The pharmaceutical industry has been in the news recently. For all the wrong reasons.
Earlier this year, in February (gosh, has it already been seven months?), Martin Shkreli and the Daraprim Debacle (which, by the way, is a J.K. Rowling book just waiting to be written) burst onto the national consciousness, when Mr. Shkreli was grilled by Congress members thanks to his decision to raise the price of Daraprim in September of 2015, a medication used by AIDS patients, from $13.50 a pill to $750 a pill. In the fallout that ensued, not just in media coverage, but also on social media platforms, that other big fount of wisdom and accuracy, memes were made, scorn was heaped, but below the brouhaha, the fact remains that the price has still not been lowered by Turing Pharmaceuticals to the original price of $13.50, although it has been dropped to $375 dollars for hospitals, which is still an obscene increase of 2,500% percent of the original.
The final score, then:
Corporate Juggernauts and Profit Graphs = 2,500
Patients and Sufferers = 13.50
(or Germany vs Brazil, whichever version you get your kicks from).
Surely, that should be it, then? One big pharma scandal per year should be enough, yes?
Think again, citizen.
Understandably, the umbrage over the EpiPen price hike is much more worrying. I had to look up what Daraprim did, like most people, I'm sure. I know what EpiPen does. The brand name is synonymous with its function. It is a more common name than Daraprim, which burst forth from the shadows of obscurity - only the healthcare industry workers whose job it was to know the drug existed, knew about it before the debacle.
EpiPen, on the other hand, is like Neosporin - everyone knows what it is, what it does. It is taken for granted - availability, then, must be guaranteed forever.

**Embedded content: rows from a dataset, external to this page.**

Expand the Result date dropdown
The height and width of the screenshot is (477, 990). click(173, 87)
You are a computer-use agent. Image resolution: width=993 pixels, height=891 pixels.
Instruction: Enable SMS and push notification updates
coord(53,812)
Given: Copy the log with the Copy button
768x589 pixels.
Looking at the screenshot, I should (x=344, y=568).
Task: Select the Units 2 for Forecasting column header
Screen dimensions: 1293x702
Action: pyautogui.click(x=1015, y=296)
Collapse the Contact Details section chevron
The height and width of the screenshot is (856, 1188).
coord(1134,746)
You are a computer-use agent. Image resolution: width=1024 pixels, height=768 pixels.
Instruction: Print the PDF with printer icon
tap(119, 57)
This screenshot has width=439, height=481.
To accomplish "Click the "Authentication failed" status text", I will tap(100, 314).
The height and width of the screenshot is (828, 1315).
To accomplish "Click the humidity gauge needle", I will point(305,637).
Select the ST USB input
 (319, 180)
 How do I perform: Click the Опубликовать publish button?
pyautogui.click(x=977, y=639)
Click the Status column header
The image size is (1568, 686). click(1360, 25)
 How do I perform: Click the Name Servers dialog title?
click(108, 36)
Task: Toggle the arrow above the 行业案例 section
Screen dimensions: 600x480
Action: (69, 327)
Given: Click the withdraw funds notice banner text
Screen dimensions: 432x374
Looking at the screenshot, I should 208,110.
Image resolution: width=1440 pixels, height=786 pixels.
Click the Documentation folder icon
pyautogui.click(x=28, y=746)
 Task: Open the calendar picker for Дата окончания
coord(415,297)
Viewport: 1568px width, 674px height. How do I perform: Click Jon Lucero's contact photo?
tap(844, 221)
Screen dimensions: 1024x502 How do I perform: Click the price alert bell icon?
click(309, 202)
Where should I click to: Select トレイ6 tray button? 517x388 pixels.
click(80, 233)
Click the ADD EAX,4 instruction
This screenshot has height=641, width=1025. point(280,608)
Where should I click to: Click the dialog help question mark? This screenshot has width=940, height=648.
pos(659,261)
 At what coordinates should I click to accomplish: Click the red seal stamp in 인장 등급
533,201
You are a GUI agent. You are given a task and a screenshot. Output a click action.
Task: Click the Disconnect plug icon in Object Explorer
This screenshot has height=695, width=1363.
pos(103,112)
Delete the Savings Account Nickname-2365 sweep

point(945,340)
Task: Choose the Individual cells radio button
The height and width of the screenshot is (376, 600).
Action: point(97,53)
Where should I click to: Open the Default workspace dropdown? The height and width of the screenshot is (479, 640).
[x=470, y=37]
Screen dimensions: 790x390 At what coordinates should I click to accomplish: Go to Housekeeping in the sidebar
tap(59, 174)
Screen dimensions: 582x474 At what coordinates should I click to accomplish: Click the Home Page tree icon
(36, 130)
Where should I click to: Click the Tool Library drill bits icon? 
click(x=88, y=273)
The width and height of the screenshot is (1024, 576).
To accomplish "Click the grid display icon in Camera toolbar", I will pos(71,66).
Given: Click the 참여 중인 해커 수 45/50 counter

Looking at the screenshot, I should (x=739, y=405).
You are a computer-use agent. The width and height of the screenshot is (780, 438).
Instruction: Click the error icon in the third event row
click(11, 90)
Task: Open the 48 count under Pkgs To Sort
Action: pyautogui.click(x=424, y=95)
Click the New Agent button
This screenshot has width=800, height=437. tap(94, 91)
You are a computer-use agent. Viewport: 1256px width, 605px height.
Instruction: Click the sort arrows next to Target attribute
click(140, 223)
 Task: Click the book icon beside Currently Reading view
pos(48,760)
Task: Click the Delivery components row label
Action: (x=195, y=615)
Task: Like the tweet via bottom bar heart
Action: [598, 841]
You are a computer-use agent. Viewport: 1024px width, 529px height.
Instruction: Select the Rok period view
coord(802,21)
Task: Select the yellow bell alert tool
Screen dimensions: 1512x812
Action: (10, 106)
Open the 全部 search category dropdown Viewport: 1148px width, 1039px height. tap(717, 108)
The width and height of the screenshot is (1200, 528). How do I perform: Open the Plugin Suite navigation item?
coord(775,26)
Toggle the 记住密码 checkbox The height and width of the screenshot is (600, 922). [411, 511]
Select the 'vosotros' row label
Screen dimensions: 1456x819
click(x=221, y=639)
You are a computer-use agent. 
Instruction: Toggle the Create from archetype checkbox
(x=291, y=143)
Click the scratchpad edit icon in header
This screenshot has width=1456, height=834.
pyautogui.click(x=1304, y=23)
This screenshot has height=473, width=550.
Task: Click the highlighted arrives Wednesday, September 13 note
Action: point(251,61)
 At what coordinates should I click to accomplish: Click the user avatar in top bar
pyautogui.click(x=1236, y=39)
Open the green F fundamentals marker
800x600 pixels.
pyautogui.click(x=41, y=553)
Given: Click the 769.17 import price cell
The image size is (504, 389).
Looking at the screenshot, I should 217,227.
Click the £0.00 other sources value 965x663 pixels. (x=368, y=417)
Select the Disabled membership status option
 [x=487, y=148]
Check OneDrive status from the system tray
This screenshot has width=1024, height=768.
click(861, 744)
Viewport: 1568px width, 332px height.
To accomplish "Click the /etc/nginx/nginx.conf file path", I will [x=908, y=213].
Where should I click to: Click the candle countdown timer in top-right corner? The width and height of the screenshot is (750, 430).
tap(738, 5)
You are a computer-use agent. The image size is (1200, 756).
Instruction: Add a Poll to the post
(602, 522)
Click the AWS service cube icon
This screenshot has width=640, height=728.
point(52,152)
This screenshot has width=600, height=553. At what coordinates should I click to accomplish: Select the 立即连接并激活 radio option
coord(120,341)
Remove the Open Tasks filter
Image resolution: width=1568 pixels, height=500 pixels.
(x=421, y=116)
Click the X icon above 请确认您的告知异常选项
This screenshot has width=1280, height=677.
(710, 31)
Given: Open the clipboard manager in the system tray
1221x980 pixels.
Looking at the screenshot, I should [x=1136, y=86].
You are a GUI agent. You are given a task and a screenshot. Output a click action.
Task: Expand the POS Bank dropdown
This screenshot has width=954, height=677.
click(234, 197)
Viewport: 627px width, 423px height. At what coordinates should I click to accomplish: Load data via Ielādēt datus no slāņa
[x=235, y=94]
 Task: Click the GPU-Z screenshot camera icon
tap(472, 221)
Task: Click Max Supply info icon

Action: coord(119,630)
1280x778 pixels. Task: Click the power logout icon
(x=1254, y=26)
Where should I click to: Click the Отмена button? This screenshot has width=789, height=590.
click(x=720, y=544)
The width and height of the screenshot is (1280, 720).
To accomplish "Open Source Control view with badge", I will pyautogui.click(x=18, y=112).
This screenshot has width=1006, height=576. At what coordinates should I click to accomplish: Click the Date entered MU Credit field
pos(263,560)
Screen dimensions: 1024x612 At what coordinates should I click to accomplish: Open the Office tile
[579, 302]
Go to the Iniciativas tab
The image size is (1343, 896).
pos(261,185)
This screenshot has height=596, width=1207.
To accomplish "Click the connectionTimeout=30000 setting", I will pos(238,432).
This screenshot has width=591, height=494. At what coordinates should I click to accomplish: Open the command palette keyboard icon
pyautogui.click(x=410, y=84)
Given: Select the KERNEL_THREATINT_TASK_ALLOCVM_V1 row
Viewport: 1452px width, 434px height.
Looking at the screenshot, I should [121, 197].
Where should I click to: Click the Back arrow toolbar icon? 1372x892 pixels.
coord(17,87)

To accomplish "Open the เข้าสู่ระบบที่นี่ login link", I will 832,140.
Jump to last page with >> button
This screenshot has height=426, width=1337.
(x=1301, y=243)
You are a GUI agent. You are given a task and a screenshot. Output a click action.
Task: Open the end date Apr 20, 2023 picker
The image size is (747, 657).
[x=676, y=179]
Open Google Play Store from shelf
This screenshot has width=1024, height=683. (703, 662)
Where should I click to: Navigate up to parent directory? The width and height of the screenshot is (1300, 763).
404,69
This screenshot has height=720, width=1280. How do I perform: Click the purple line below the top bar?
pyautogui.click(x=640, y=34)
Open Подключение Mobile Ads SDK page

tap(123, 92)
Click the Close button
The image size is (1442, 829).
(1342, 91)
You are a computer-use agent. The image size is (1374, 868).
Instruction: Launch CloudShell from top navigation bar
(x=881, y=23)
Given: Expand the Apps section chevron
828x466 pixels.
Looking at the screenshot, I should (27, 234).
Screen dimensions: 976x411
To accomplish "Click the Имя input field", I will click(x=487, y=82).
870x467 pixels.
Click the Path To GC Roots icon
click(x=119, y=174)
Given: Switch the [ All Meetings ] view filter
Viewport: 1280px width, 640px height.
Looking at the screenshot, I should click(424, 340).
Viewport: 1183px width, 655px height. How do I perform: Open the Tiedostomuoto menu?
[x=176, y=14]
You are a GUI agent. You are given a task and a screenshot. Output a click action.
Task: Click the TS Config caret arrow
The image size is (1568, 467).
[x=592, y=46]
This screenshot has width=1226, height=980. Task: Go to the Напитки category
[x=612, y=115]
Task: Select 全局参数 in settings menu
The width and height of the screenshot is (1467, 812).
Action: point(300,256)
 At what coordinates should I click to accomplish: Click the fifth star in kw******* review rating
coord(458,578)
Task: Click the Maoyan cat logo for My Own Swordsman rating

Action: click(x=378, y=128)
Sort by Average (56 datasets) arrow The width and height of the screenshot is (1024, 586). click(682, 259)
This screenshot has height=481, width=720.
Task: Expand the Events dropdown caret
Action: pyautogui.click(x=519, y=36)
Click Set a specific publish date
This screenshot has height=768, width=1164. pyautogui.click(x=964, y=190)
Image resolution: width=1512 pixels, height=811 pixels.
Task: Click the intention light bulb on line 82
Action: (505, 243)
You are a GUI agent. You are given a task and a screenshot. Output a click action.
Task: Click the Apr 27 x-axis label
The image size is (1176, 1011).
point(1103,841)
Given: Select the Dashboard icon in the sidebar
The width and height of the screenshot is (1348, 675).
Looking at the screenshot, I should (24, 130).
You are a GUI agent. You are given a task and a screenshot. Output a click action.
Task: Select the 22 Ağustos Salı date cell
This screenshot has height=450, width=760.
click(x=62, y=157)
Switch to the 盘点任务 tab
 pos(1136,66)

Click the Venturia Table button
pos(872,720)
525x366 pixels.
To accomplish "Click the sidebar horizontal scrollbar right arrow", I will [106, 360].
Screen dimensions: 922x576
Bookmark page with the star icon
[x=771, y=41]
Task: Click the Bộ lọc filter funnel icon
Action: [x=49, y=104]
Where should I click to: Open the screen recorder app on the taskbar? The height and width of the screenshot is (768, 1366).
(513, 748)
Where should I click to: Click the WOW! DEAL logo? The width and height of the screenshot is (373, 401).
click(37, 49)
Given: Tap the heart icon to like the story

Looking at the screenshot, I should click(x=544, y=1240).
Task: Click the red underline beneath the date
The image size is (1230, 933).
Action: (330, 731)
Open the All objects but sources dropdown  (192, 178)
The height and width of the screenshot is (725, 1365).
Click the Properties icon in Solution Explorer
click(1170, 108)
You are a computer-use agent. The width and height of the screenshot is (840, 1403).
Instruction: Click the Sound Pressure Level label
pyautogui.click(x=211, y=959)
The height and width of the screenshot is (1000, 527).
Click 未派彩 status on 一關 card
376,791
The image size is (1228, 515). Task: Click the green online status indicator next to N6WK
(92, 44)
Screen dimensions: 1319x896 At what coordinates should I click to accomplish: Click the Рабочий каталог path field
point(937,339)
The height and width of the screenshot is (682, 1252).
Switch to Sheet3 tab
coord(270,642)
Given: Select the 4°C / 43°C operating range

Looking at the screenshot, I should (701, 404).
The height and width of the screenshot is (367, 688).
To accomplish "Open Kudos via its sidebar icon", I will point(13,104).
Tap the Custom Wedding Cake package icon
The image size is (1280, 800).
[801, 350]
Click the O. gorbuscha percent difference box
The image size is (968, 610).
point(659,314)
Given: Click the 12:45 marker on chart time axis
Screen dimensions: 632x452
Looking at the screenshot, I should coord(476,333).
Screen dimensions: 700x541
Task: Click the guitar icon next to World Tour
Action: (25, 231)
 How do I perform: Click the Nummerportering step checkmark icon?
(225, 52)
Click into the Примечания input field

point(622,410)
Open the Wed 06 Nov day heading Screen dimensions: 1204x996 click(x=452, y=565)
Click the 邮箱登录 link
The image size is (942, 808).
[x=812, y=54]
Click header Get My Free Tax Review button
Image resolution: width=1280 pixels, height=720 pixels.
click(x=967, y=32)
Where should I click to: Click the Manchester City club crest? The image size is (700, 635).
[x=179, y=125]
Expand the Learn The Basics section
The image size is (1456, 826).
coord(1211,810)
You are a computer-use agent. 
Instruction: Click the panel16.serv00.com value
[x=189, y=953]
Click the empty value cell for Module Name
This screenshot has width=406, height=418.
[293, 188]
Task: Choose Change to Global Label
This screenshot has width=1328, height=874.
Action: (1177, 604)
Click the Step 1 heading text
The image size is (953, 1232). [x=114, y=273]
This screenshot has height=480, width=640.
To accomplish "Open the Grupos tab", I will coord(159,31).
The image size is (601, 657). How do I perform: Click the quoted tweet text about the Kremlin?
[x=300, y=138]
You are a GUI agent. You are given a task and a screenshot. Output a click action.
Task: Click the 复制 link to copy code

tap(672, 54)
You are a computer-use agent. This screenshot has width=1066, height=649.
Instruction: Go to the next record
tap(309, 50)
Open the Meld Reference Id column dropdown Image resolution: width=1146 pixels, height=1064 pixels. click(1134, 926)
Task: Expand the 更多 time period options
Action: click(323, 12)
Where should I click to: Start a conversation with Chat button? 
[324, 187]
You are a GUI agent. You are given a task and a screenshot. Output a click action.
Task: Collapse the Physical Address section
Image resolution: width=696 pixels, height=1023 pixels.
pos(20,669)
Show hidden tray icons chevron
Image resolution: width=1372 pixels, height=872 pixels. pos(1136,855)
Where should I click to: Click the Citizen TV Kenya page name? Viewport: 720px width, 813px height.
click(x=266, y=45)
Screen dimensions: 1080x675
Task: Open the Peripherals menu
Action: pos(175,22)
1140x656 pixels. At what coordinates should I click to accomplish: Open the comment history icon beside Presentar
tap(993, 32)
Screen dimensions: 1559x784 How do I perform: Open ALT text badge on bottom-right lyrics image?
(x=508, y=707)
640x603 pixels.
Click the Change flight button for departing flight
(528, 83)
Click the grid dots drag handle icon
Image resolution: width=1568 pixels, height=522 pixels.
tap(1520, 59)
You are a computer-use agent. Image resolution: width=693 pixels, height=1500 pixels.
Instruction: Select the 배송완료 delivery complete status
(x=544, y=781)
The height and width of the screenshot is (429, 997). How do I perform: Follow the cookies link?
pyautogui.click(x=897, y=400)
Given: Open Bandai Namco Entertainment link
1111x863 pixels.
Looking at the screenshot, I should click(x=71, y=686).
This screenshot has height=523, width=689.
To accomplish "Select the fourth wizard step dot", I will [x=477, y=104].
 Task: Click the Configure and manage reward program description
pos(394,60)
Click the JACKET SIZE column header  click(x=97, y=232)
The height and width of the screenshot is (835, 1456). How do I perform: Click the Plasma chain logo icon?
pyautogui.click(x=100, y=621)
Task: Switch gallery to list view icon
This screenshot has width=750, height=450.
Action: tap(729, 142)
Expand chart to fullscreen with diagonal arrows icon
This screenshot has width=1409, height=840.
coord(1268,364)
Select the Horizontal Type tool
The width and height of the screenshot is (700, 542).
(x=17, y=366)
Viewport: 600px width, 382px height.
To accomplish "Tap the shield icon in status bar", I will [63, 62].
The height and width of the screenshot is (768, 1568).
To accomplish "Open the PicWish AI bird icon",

Public institutions, government establishments - they all purchase it as it is an emergency medication, and taxpayers foot the bill when it is obtained through insurance coverage. It is a medication of necessity, simply put. There can be absolutely no humor involved if a medication that can save a life becomes inaccessible to the people who depend on it being priced at the same amount forever.
Which is why the testimony of Heather Bresch does not bode well at all for potential future price hikes of any medicines out there on the market. In a rare display of bipartisan support, Congress agreed wholeheartedly that Mylan indeed had, and still possess, a stranglehold, a virtual monopoly, on the EpiPen market, and in a bid to be hypocritically generous, they offered it to schools at the old price for the hike, basically saying 'look at our magnanimity' when in truth it was nothing but mendacity and lowness. Ms. Bresch said it was fair, but then of course she did. While they also promised to introduce a cheap generic version of the same medicine (basically everything but the EpiPen branding), Ms. Bresch pointed the finger instead at out of pocket insurance costs and delivered a deliberately convoluted speech on the intricacies of pricing pharmaceuticals, something which seemed to anger Congress even more given the already razor thin ice Mylan has been walking on since this story broke.
Profit incentives and the free market drive the global economy. They drive America. But if those phenomena are used by companies to line their pockets while sticking it to the unnamed millions who depend on the low price of the product being offered, whose low price is indeed responsible for the company's success in the first place, then we might as well do away with economics and regulation, although that is another topic.
It stands to reason, however, that medications must be - pardon the pun - immune to price gouging tactics.